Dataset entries

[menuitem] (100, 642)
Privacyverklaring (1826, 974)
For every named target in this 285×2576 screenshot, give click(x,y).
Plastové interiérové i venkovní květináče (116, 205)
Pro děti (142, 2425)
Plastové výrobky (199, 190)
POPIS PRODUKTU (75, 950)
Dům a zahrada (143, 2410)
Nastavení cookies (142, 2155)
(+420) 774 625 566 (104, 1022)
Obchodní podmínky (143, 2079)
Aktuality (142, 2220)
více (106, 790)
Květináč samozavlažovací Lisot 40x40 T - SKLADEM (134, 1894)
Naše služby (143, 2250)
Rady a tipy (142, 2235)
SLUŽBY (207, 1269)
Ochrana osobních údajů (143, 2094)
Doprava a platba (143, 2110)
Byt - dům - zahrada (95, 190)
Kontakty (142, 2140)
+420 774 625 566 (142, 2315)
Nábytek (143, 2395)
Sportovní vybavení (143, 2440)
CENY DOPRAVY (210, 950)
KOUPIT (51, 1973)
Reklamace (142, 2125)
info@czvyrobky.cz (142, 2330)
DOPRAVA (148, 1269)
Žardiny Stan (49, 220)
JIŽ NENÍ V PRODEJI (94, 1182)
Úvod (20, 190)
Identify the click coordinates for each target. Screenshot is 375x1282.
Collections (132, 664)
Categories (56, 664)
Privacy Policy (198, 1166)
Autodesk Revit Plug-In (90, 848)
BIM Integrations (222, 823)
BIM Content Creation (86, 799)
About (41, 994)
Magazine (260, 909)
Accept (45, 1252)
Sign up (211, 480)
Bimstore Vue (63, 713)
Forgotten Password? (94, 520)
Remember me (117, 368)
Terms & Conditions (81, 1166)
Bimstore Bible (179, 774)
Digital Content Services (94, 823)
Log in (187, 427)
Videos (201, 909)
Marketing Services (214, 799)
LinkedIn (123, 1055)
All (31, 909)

● **WHAT IS REQUIRED**
Once you have counted the lines of the records holding the string "click", state that number with no other words.

● **ANSWER TO THE EXERCISE**
2